Stroll boisterous Bourbon Street with a hurricane cocktail in hand. Bite into a sugar-dusted beignet served with chicory-laced coffee at Café du Monde. Gaze at gators from the safety of a boat in a bayou. It’s all happening here and there’s no better way to get to know New Orleans.
“The concepts of joy and revelry are so natural and ingrained,” says New York writer Jerry Shriver, who bought a second home in the French Quarter and collaborated with local restaurant queen Ella Brennan on her memoir, Miss Ella of Commander’s Palace. Commander’s Palace is a New Orleans institution; the restaurant’s jazz brunch, with stuffed shrimp and brandy milk punch, comes highly recommended.
But the Big Easy isn’t just about Creole cuisine and Mardi Gras madness. Visitors also rave about its vibrant musical scene and rich history. Here’s how to enjoy this iconic destination.
Travel Through Time
Ride a vintage streetcar; settle into a mahogany seat and disembark at destinations such as the Audubon Zoo. Admire brightly colored buildings and wrought-iron balconies while wandering the streets of the French Quarter. At night, the Quarter’s myriad live-music venues give it life; check out Preservation Hall and the Maison Bourbon Jazz Club, where Harry Connick Jr. played before he found fame. See the Garden District’s 19th-century mansions, or take a walking tour of St.

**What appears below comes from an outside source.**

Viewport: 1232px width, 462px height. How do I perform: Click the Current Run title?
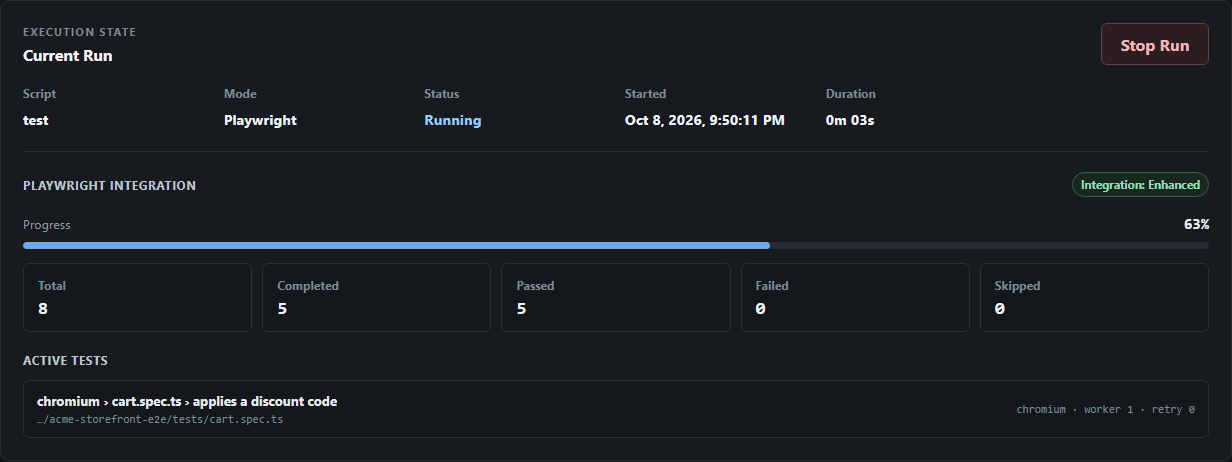pos(67,56)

Louis Cemetery No. 1, which contains the Greek revival tomb of voodoo priestess Marie Laveau.
Roll on the River
Board a paddle wheel steamer, such as the opulent American Queen, to cruise the mighty Mississippi in antebellum style. Shore excursions in New Orleans include a tour of The National WWII Museum, which ranks as one of the city’s top attractions. Day trips include a plantation visit or a Cajun swamp tour. Or cruise to the site of the 1815 Battle of New Orleans aboard the Creole Queen.
Savor the Flavors
Some come to eat, whether it’s a fried oyster po’ boy on a baguette, a shrimp-and-grits feast at Brennan’s, or an Italian muffuletta sandwich stuffed with olives, salami, ham, mozzarella and provolone at Central Grocery. The culinary bounty—influenced by French, Spanish, Caribbean, African and other cuisines—leaves visitors vowing to diet when they get home, and happy they had the chance to get to know New Orleans and its many flavors.